Information given:
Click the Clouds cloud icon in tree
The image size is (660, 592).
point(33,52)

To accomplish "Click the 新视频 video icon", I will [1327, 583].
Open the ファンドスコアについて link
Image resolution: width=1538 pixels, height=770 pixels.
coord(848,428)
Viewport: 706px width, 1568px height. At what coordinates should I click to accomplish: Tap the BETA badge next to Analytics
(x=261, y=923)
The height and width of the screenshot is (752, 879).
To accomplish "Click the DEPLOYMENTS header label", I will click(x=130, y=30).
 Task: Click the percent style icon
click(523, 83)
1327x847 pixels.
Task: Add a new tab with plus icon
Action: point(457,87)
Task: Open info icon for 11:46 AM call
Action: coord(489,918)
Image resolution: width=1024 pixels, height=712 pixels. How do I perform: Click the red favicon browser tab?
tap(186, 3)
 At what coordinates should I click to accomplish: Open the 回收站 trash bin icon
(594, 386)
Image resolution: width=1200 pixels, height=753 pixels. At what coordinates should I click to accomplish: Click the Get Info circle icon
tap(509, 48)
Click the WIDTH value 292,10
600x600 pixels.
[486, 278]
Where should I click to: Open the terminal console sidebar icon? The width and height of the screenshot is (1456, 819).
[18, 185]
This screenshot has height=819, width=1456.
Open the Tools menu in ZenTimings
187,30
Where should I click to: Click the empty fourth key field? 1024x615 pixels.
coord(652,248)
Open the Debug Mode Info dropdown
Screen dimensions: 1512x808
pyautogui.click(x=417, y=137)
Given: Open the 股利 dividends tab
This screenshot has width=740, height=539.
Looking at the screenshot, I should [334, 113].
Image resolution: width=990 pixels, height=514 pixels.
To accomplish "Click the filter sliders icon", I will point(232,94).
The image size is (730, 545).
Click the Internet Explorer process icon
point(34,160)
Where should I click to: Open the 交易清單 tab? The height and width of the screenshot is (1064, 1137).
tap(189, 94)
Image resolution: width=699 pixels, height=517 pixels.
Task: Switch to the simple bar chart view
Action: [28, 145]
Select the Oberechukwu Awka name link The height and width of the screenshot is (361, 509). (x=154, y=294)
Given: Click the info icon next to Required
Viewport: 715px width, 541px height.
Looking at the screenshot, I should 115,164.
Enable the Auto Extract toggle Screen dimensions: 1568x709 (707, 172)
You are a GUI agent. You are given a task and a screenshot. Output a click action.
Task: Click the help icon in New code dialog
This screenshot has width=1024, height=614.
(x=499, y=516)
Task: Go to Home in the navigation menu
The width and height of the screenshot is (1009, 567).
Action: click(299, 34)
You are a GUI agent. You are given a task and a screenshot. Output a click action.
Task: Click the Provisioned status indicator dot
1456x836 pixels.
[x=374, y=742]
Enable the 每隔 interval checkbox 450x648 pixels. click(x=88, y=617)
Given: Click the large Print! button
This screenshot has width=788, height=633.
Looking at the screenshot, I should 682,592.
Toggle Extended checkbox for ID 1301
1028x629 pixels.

Requirement: Lay out every line of the listing above as a Markdown table with the columns No. and Line, numbering each line and leaving out blank lines.

Task response:
| No. | Line |
|---|---|
| 1 | Click the Clouds cloud icon in tree |
| 2 | The image size is (660, 592). |
| 3 | point(33,52) |
| 4 | To accomplish "Click the 新视频 video icon", I will [1327, 583]. |
| 5 | Open the ファンドスコアについて link |
| 6 | Image resolution: width=1538 pixels, height=770 pixels. |
| 7 | coord(848,428) |
| 8 | Viewport: 706px width, 1568px height. At what coordinates should I click to accomplish: Tap the BETA badge next to Analytics |
| 9 | (x=261, y=923) |
| 10 | The height and width of the screenshot is (752, 879). |
| 11 | To accomplish "Click the DEPLOYMENTS header label", I will click(x=130, y=30). |
| 12 |  Task: Click the percent style icon |
| 13 | click(523, 83) |
| 14 | 1327x847 pixels. |
| 15 | Task: Add a new tab with plus icon |
| 16 | Action: point(457,87) |
| 17 | Task: Open info icon for 11:46 AM call |
| 18 | Action: coord(489,918) |
| 19 | Image resolution: width=1024 pixels, height=712 pixels. How do I perform: Click the red favicon browser tab? |
| 20 | tap(186, 3) |
| 21 |  At what coordinates should I click to accomplish: Open the 回收站 trash bin icon |
| 22 | (594, 386) |
| 23 | Image resolution: width=1200 pixels, height=753 pixels. At what coordinates should I click to accomplish: Click the Get Info circle icon |
| 24 | tap(509, 48) |
| 25 | Click the WIDTH value 292,10 |
| 26 | 600x600 pixels. |
| 27 | [486, 278] |
| 28 | Where should I click to: Open the terminal console sidebar icon? The width and height of the screenshot is (1456, 819). |
| 29 | [18, 185] |
| 30 | This screenshot has height=819, width=1456. |
| 31 | Open the Tools menu in ZenTimings |
| 32 | 187,30 |
| 33 | Where should I click to: Click the empty fourth key field? 1024x615 pixels. |
| 34 | coord(652,248) |
| 35 | Open the Debug Mode Info dropdown |
| 36 | Screen dimensions: 1512x808 |
| 37 | pyautogui.click(x=417, y=137) |
| 38 | Given: Open the 股利 dividends tab |
| 39 | This screenshot has width=740, height=539. |
| 40 | Looking at the screenshot, I should [334, 113]. |
| 41 | Image resolution: width=990 pixels, height=514 pixels. |
| 42 | To accomplish "Click the filter sliders icon", I will point(232,94). |
| 43 | The image size is (730, 545). |
| 44 | Click the Internet Explorer process icon |
| 45 | point(34,160) |
| 46 | Where should I click to: Open the 交易清單 tab? The height and width of the screenshot is (1064, 1137). |
| 47 | tap(189, 94) |
| 48 | Image resolution: width=699 pixels, height=517 pixels. |
| 49 | Task: Switch to the simple bar chart view |
| 50 | Action: [28, 145] |
| 51 | Select the Oberechukwu Awka name link The height and width of the screenshot is (361, 509). (x=154, y=294) |
| 52 | Given: Click the info icon next to Required |
| 53 | Viewport: 715px width, 541px height. |
| 54 | Looking at the screenshot, I should 115,164. |
| 55 | Enable the Auto Extract toggle Screen dimensions: 1568x709 (707, 172) |
| 56 | You are a GUI agent. You are given a task and a screenshot. Output a click action. |
| 57 | Task: Click the help icon in New code dialog |
| 58 | This screenshot has width=1024, height=614. |
| 59 | (x=499, y=516) |
| 60 | Task: Go to Home in the navigation menu |
| 61 | The width and height of the screenshot is (1009, 567). |
| 62 | Action: click(299, 34) |
| 63 | You are a GUI agent. You are given a task and a screenshot. Output a click action. |
| 64 | Task: Click the Provisioned status indicator dot |
| 65 | 1456x836 pixels. |
| 66 | [x=374, y=742] |
| 67 | Enable the 每隔 interval checkbox 450x648 pixels. click(x=88, y=617) |
| 68 | Given: Click the large Print! button |
| 69 | This screenshot has width=788, height=633. |
| 70 | Looking at the screenshot, I should 682,592. |
| 71 | Toggle Extended checkbox for ID 1301 |
| 72 | 1028x629 pixels. |